■ Reading text ■
*-*-*

Michael1 is joking, by the way.
I like the poster who said 'keeping a cool ahead and you're set (sic)'.
Yeah, it sounds like you're doing all right man. I mean, by your own admission it was when you 'tried for smooth' and instead of just typical that you got an atypical response, right? Maybe you did this because you felt that that was A MOMENT to try and be more suave. Or that you've not had many encounters like this before (no biggee and not as uncommon as you'd otherwise think).
I guess there are two ways of playing it. You can either try and brush it off. If you were doing it that way than I'd say maybe don't try TOO HARD to get her attention. If she's liking you then she'll figure it out. This may sound odd but in reality the LESS attention you give girls, or the more you make them wait, the more they try.
I agree with other posters saying that you should wait. Don't respond in a greater amount unless you really feel its the RIGHT THING TO DO; otherwise more often than not, especially for something that's in a gray area or just starting out, you'll come off as more aggressive than what was otherwise the tone before.
Otherwise, you can address the issue straight out. I would NOT apologize. That's something that makes you seem supplicating. You could just, for instance, thank her for her thoughtfulnss in checking in how you were. A compliment that could follow this might be that you felt it made some of your symptoms ease/made it easier for you overall.

*-*-*

(Collected data)

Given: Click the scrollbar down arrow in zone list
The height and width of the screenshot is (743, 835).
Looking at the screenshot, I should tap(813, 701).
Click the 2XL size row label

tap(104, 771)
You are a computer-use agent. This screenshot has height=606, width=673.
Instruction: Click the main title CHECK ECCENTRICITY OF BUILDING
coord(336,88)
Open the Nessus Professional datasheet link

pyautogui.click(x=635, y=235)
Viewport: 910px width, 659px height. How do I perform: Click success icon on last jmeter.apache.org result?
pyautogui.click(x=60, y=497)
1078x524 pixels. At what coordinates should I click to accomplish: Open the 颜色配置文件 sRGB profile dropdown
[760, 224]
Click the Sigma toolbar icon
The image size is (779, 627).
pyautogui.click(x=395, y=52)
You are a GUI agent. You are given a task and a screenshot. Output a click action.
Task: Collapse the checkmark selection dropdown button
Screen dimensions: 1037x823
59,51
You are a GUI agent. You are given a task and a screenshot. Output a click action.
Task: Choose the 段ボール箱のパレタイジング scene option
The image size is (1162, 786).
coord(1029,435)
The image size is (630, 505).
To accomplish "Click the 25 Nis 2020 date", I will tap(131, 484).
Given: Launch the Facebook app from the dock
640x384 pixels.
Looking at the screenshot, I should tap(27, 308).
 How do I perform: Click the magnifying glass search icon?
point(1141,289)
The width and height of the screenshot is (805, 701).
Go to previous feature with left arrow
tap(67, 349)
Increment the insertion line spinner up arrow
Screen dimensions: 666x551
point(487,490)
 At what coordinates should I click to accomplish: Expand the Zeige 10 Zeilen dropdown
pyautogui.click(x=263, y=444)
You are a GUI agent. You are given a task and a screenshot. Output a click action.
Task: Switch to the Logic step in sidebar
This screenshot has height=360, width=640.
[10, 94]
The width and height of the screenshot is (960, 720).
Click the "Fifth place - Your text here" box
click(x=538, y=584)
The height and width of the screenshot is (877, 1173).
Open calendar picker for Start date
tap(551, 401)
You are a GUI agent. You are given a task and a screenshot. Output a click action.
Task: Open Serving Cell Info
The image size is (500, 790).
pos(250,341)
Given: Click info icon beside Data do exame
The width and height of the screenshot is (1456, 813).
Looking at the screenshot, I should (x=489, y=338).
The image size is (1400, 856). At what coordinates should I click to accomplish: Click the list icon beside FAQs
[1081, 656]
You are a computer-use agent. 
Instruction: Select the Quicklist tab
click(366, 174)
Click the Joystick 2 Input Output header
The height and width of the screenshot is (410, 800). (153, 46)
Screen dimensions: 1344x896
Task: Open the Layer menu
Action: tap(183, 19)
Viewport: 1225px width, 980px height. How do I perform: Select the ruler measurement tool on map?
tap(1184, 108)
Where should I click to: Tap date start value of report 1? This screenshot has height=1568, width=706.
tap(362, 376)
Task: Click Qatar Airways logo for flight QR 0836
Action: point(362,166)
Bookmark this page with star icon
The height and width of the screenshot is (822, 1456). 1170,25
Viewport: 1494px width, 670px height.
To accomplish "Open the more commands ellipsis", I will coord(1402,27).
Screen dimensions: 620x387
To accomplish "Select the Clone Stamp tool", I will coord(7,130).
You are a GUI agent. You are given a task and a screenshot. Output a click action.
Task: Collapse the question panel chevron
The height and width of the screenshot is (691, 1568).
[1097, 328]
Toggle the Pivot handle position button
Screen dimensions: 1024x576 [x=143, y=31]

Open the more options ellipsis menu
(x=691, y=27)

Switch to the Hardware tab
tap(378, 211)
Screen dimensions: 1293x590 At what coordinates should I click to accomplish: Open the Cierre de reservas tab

*-*-*

■ Task requirements ■
Rewrite the passage of the advice post that begins at the words "Otherwise, you can" and stops after "for you overall.", swapping "apologize" for "say sorry". These records have no connection to the text.

■ Written answer ■
Otherwise, you can address the issue straight out. I would NOT say sorry. That's something that makes you seem supplicating. You could just, for instance, thank her for her thoughtfulnss in checking in how you were. A compliment that could follow this might be that you felt it made some of your symptoms ease/made it easier for you overall.